María Antonia Rivera era un mar de nervios. Disimulaba su tensión delante de los familiares, pero una preocupación constante la invadía. Su único hijo varón, Pedro Saidén, se hallaba desde hacía varios días en la capital del país en busca de empleo, o al menos eso le había comentado él antes de partir; pero el corazón de una madre es difícil de engañar y aquella mujer presentía con cada fibra de su ser, el peligro que acechaba a su muchacho.
En carta fechada en La Habana el siete de marzo de 1957, el joven contó que se hospedaba en casa de un laboratorista amigo suyo, el cual lo acompañaba por aquellas jornadas en sus gestiones y le había prestado incluso algo de ropa para presentarse a las entrevistas de trabajo.
Era todo falso. Pedro inventó cada detalle para que su mamá estuviera tranquila. En la esquela menciona además a su novia Gladys y pide que le comuniquen a su amada que el viernes estaría a su lado sin falta; pero nunca regresó de aquel viaje.
La tarde del 13 de marzo de 1957 un único balazo atravesó su cabeza y lo derribó sobre el asfalto, en la esquina de Colón y Zulueta, muy cerca del Palacio Presidencial que acababa de atacar junto a un comando del Directorio Revolucionario.

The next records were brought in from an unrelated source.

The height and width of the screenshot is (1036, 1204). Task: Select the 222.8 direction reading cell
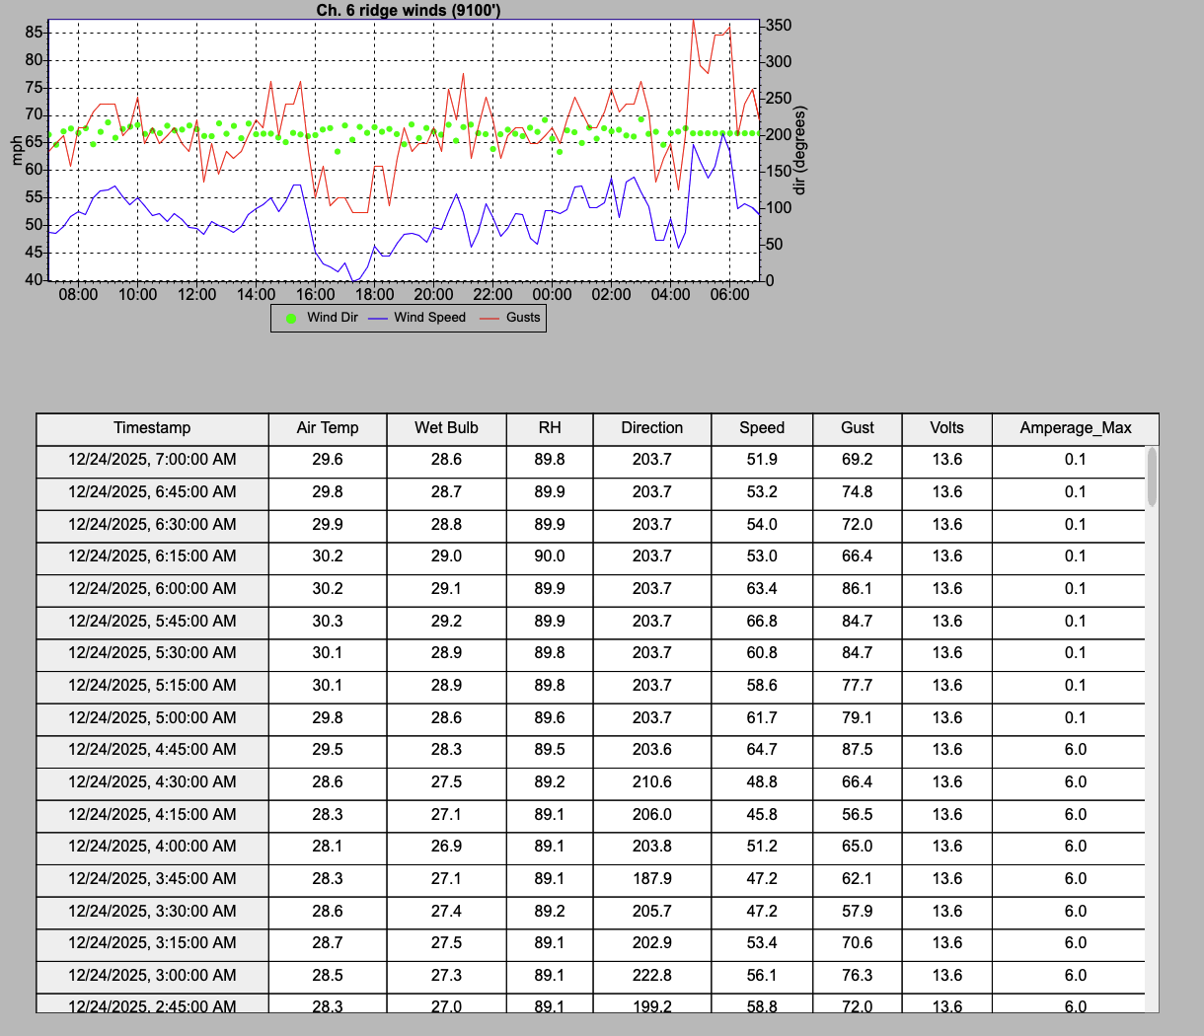tap(651, 975)
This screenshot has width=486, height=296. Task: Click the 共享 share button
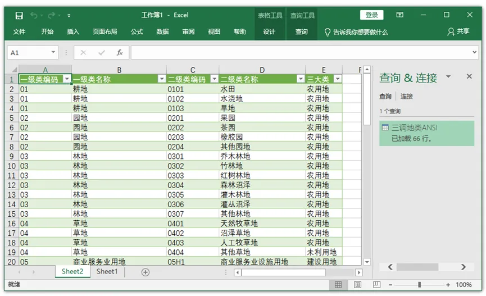pyautogui.click(x=458, y=31)
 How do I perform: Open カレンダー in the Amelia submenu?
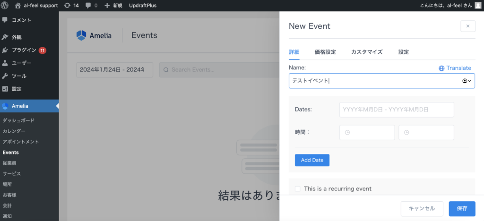(x=14, y=131)
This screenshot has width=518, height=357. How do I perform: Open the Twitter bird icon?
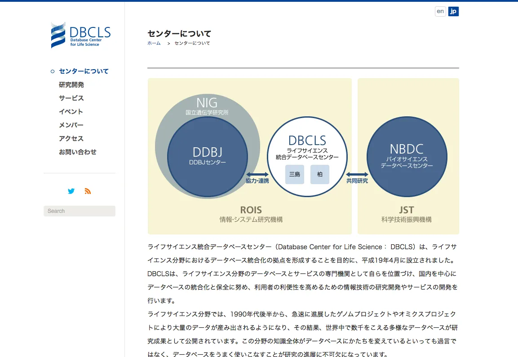[x=71, y=191]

El objetivo de los asaltantes era ajusticiar al tirano Fulgencio Batista en su propio cubil, al tiempo que otro grupo liderado por José Antonio Echeverría, presidente de la Federación Estudiantil Universitaria (FEU), movilizaría al pueblo en pie de lucha a través de la emisora Radio Reloj. El plan comprendía además la ocupación de otros puntos estratégicos de la ciudad como el Cuartel Maestre de la Policía con su fuerte arsenal.
La trayectoria seguida por “El Morito” Saidén desde que descendió de la furgoneta de la empresa Fast Delivery hasta su muerte no se pudo precisar. Algunos sobrevivientes afirman haberlo visto batirse en las plantas superiores del Palacio. Las evidencias apuntan a que lo hirieron de muerte en medio de la retirada, cuando había logrado dejar atrás el edificio.
Dos trajes que usaba en momentos especiales, un par de zapatos, un reloj, una pluma y una moneda de un centavo que llevaba en el bolsillo al momento de su muerte son algunos de los objetos de Pedro que atesora el Museo Memorial Ormani Arenado en Pinar del Río.
Allí los donó María Antonia con el alma atravesada por el dolor. Los años pasaron sobre ella y no consiguieron aliviar nunca la ausencia de su hijo, tan cariñoso, respetuoso y apasionado.
“El Morito” era aficionado al baloncesto y tenía dotes para la oratoria y la escritura. Un diario local pinareño le publicó, en los momentos más crudos de la dictadura, un artículo valiente donde expresaba:
“Desde el 10 de marzo de 1952, nuestra Patria está de luto y es hora ya de que todos los cubanos nos unamos en un haz irreductible para hacer frente a los desmanes del tirano”.
“…Pueblo cubano: de ti depende el quitar para siempre este crespón de luto que tanto pesa sobre nuestros hombros. ¡A luchar, es la palabra de orden!”.
Durante su último año de estudios en la Escuela de Comercio empezó a dejar asignaturas pendientes pues afirmaba: “No quiero recibir un diploma de graduado de manos batistianas”.
Las persecuciones constantes y el acoso que sufrió por parte de la policía del régimen, no minaron su lucha. Él, como el Apóstol, pensaba que “vale más morir de pie, que vivir de rodillas”.